Oliver Sartor: I'll take a short-term view, a medium-term view, and a long-term view. The short term is we're sitting really nicely in terms of the VISION space, that post-advanced hormone and taxane. I think we're solving a lot of the access problems. We're getting to the patients who need the therapy, and I think the adoption rate is going really well. That's short term.

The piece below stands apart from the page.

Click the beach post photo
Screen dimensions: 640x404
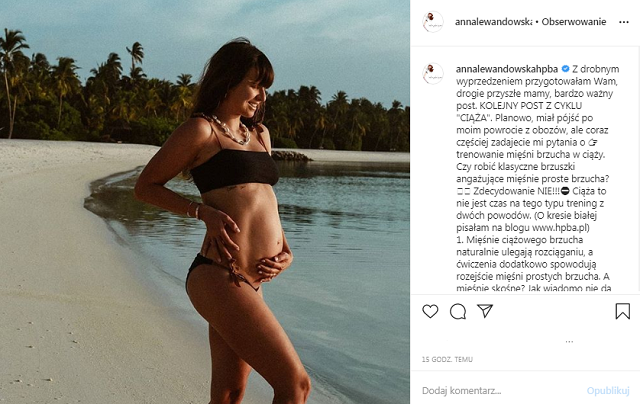pyautogui.click(x=204, y=202)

You get to the medium term. We've got these three important trials that are all in the pretext, same as metastatic CRPC space. I think it's a little too early to come up with a final opinion. The regulators will make the determination and the regulators will determine the access to the drugs because without insurance coverage, it's just not going to happen. And I think there's a lot of work on the part of the sponsors to ensure that the best possible presentation and data are available for the FDA to review. I'm very respectful of the FDA. They have patients' interests at heart. And they want to see safety. They want to see some overall survival trends. They have to wait a little bit before we get there.

Now, the longer-term vision. I think we're very bright. This competition we see in the field is creating the possibility for patients to benefit from that competition. And people are thinking creatively about going earlier, going in combination, doing different isotopes. We have lead on the rise now. We have actinium on the rise. We have copper on the rise. And so, the field is expanding and the long-term view, I think, is incredibly optimistic. We can have better therapy for our patients. The companies are fighting to show that their therapy is better. And that competition, great for healthcare, great for the patients.

Alicia Morgans: I could not agree more. When we all compete to do better for patients, everybody seems to win. And I so appreciate your time, your expertise, and like you said, it's just wonderful that the future is so bright. Thank you so much for your time.

Oliver Sartor: Right. Thank you, Alicia.